Because of the wide use of cellulose and cellulose tissue, a high number of workers are exposed to cellulose containing dusts, which contain cellulose fibres according to the WHO definition (length >5 μm, diameter <3 μm, length/diameter ratio >3:1). Hard wood dusts, especially fibre dusts, represent a health hazard in man. Geometric fibre properties and biopersistency are important factors for health risks of fibrous dusts. Animal experiments with hard wood dust cellulose fibres and cellulose fibre products (Isofloc) showed a relatively high biopersistency with a biological half life of the fibre clearance of about 1000 days.
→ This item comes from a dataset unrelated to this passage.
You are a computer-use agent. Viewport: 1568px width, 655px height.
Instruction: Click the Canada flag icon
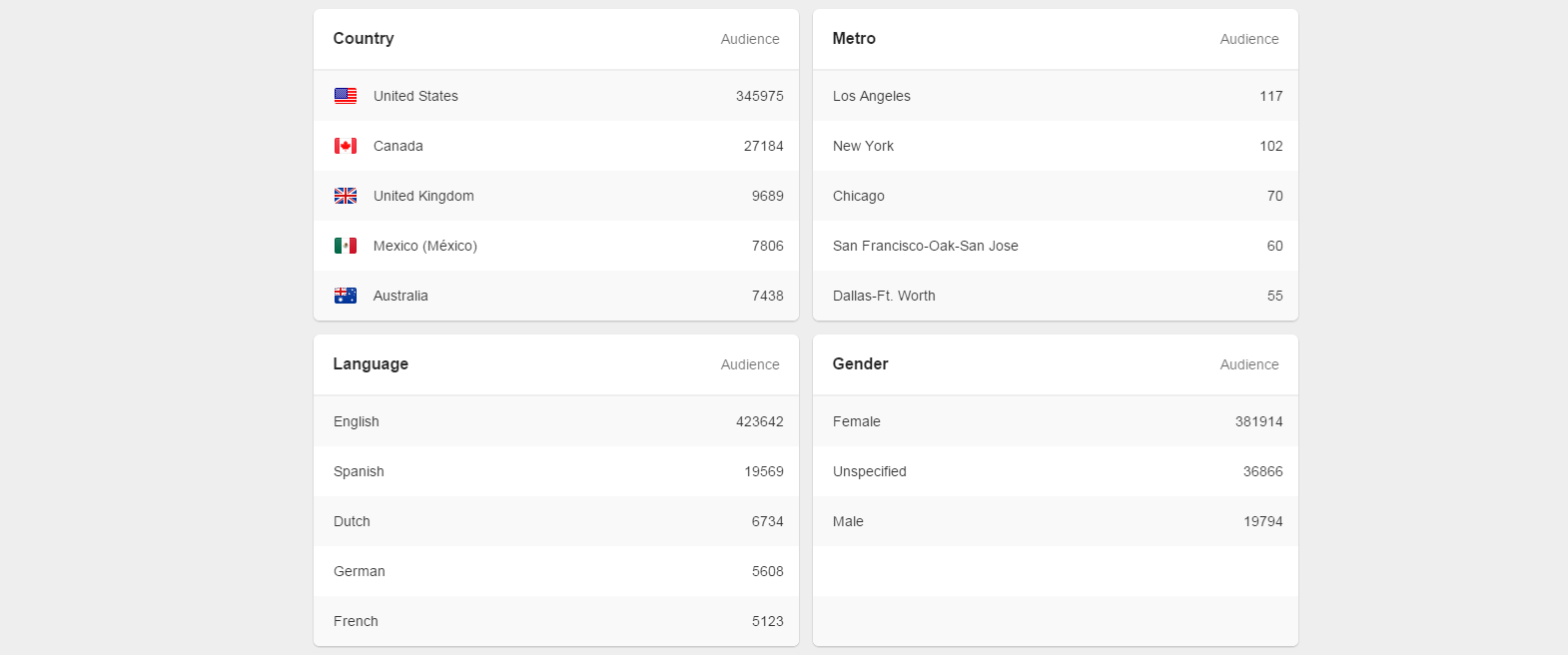click(346, 146)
Moreover, granulomatous pneumonia and minimal interstitial fibrosis, as well as alveolar cell type hyperplasia were found in rats.1–4 In the literature there is limited evidence for an increased prevalence of respiratory symptoms, especially of the upper airways in paper workers.5 Some authors have also reported an increased prevalence of lower respiratory tract symptoms.6,7 Thorén et al described an increased risk for asthma and chronic obstructive lung diseases in workers in paper mills.7,8 However, the authors were not able to describe causal relations with certain exposures.
The aim of our study was to describe the prevalence of respiratory tract symptoms and diseases, and to correlate these with detailed information on the corresponding dust exposures in different workshops of the soft tissue industry in Germany.
STUDY GROUP AND METHODS
The study group was recruited from seven soft tissue producing companies from different parts of Germany. In every company pure cellulose was the basis of the production process. Recycled paper was not a relevant component of the products. Cellulose is first put into pulping machines and a large amount of water is added. The pulp is then put into huge paper machines, where the dehydrating and drying process is performed. The result of this process is the so called mother rolls (huge paper rolls). The converting process then begins, with printing and cutting the product in combiner machines. Finally the soft tissue products are packed. During this production process, high dust concentrations appear, especially at the paper machine and during the converting process.
The study group comprised all persons working in the production unit of the seven companies. It was a random sample of German soft tissue companies. There was no selection by exposure intensity, size of the factories, health complaints among employees, or other factors. Data were collected from 441 persons. According to the employers’ information, we interviewed all persons from the different workshops employed during the time period 1996–98. However, we were unable to check the list of all persons employed and to compare it with the list of persons interviewed by ourselves. Table 1 presents characteristics of the study group.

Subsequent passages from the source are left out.